The eye has the highest concentration of vitamin C of any part of the body. Yet, lenses with cataracts have much lower levels of vitamin C than cataract-free lenses. The eye with a cataract has also been shown to be deficient in selenium, copper, manganese, zinc and glutathione (which the body normally produces on its own, but only if adequate levels of selenium are present). Some of the B vitamins - particularly niacin and riboflavin - have also been deficient in the eye with a cataract, though this deficiency is rare in the United States, where many processed foods are "enriched" with these vitamins. Excesses of mercury and other toxins have also been implicated.
According to a recent study conducted by John Hopkins University, people with the highest levels of vitamin E in their blood were 50% less likely to develop cataracts. A study reported in the Archives of Ophthalmology in 1988 showed that 200 IU a day of vitamin E reduces the incidence of cataracts by 56%. If 250 mgs. of vitamin C are added, their incidence is reduced by 86%.
Dr. Todd has been using nutritional supplements for years to treat patients with cataracts. He finds that if nutritional treatment is started soon enough (when vision is 20/50 or better), he is nearly 100% successful in stopping its progression or reversing the cataract.
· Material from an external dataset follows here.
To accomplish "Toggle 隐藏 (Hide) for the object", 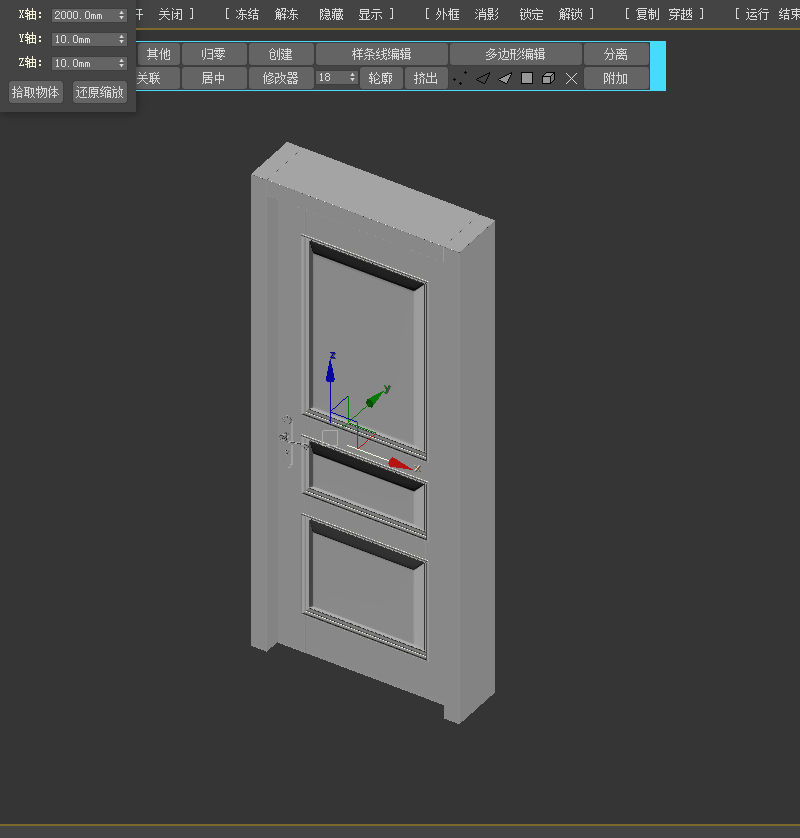I will 334,14.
In one study conducted by Dr. Todd over a 1-year period, 43% of the people showed improvement in their cataract and the other 57% stabilized the cataract completely and showed absolutely no further deterioration. All of these results held up in a follow-up study conducted 5 years after the original. Cataract surgery was avoided in every case.
As a result of this and earlier studies, Dr. Todd has created a complete vitamin and mineral formula different from others that are available. Known as EYEMAX-plus, Dr. Todd uses it as the basis for his nutritional treatment of cataracts.
(Another promising approach: The Chinese herb, Hachimijiogan, has been shown to increase the glutathione content of the lens. Hachimijiogan has been used for a long time in both China and Japan in the treatment of cataracts.)
The macula is the part of the retina that is responsible for fine, detailed vision. A person with macular degeneration loses central vision and also has a poor recovery from exposure to bright lights. The loss of central vision is due either to a reduced blood supply to the central portion of the retina or to edema (a swelling and leakage of blood vessels in the retina).
Macular degeneration is the leading cause of severe vision loss in people aged 55 or older in the United States and Europe. At least 3 million Americans suffer irreversible vision loss from macular degeneration.
According to conventional medicine, there is nothing that can be done to treat macular degeneration, although laser surgery is sometimes used to seal any leaking blood vessels. This surgery is successful only between 4 and 15% of the time (over a 5 year period). More importantly, it doesn't address the underlying conditions that might contribute to macular degeneration. (There is also a 50% possibility that a person's vision will be worse immediately after laser surgery.)
The primary underlying conditions in macular degeneration appear to be free radical damage and disrupted blood and oxygen supply to the macular region of the retina.
This would indicate that a nutritional approach that emphasized the anti-oxidant vitamins and minerals - vitamin C and E, zinc and selenium - could be helpful.